Origine des éléments des roches sédimentaires siliceuses. D’où proviennent les éléments de toutes ces roches ? Avec Buffon, tous les géologues modernes sont d’accord pour en chercher la source dans les matériaux qui ont constitué la surface primitive du globe, matériaux d’abord incandescents, puis refroidis par le rayonnement de la terre dans l’espace, ou bien fondus dans les foyers souterrains et projetés à la surface par une poussée de dedans en dehors. Exposés à l’action incessante de l’eau, ils ont été dissociés, dissous, charriés par l’eau, puis déposés dans le fond des fleuves, des lacs ou des mers où ils se sont agrégés en masses solides. Leur histoire n’a pas toujours été terminée par ce premier dépôt. Un très grand nombre de ces roches ont dû être amenées à la surface de la terre par le soulèvement des lits des mers, reprises par l’eau des pluies et des torrents, redissociées, redissoutes, agitées et transportées, puis de nouveau déposées par l’eau. Il n’est donc pas étonnant qu’un grand nombre de ces roches ne contiennent plus que de rares débris d’animaux. Mais leur formation n’exige aucun autre phénomène que ceux auxquels nous assistons tous les jours.
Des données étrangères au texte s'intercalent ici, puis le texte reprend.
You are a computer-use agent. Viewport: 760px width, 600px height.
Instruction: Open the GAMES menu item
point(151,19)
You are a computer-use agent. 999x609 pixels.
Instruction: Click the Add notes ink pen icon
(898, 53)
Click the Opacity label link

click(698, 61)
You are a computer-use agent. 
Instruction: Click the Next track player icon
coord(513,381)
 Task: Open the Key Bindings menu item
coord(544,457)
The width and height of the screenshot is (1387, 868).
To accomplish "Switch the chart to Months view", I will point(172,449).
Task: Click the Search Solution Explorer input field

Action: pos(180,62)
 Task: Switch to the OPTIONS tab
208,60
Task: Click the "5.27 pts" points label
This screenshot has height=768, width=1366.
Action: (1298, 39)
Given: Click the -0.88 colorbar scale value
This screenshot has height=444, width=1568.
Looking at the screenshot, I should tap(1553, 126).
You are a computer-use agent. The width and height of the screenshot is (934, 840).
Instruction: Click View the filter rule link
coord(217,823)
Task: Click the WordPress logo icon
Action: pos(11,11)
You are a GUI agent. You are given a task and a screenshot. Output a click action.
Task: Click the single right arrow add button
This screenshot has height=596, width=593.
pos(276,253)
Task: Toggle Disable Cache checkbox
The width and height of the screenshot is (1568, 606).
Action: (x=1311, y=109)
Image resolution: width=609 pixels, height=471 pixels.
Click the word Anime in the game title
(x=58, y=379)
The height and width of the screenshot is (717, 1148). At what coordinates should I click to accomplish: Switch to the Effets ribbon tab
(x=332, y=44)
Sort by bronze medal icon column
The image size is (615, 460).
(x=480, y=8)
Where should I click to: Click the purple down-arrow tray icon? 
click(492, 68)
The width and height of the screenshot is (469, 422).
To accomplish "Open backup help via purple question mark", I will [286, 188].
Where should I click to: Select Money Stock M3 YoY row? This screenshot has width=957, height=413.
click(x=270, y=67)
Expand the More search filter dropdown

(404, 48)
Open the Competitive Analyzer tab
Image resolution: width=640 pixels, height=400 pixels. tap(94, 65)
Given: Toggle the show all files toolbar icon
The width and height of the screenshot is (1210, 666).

Il me paraît important, dans cette étude, de faire remarquer que la théorie générale de la formation de ces roches a été formulée avec la plus grande netteté, il y a plus de cent ans, par Buffon. « Je conçois, dit-il[1], que la terre, dans le premier état, était un globe, ou plutôt un sphéroïde de matière vitrifiée, de verre, si l’on veut, très compacte, couvert d’une croûte légère et friable, formée par les scories de la matière en fusion, d’une véritable pierre ponce : le mouvement et l’agitation des eaux et de l’air brisèrent bientôt et réduisirent en poussière cette croûte de verre spongieuse, cette pierre ponce qui était à la surface ; de là les sables qui, en s’unissant, produisent ensuite les grès et le roc vif, ou, ce qui est la même chose, les cailloux en grande masse, qui doivent, aussi bien que les cailloux en petite masse, leur dureté, leur couleur ou leur transparence et la variété de leurs accidents, aux différents degrés de pureté et à la finesse du grain des sables qui sont entrés dans leur composition.

» Ces mêmes sables, dont les parties constituantes s’unissent par le moyen du feu, s’assimilent et deviennent un corps dur très dense, et d’autant plus transparent que le sable est plus homogène ; exposés au contraire longtemps à l’air, se décomposant par la désunion et l’exfoliation de petites lames dont ils sont formés, ils commencent à devenir terre, et c’est ainsi qu’ils ont pu former les glaises et les argiles. Cette poussière, tantôt d’un jaune brillant, tantôt semblable à des paillettes d’argent dont on se sert pour sécher l’écriture, n’est autre chose qu’un sable très pur, en quelque façon pourri, pres-

  1. Sur la production des couches ou lits de terre, t. Ier, p. 116.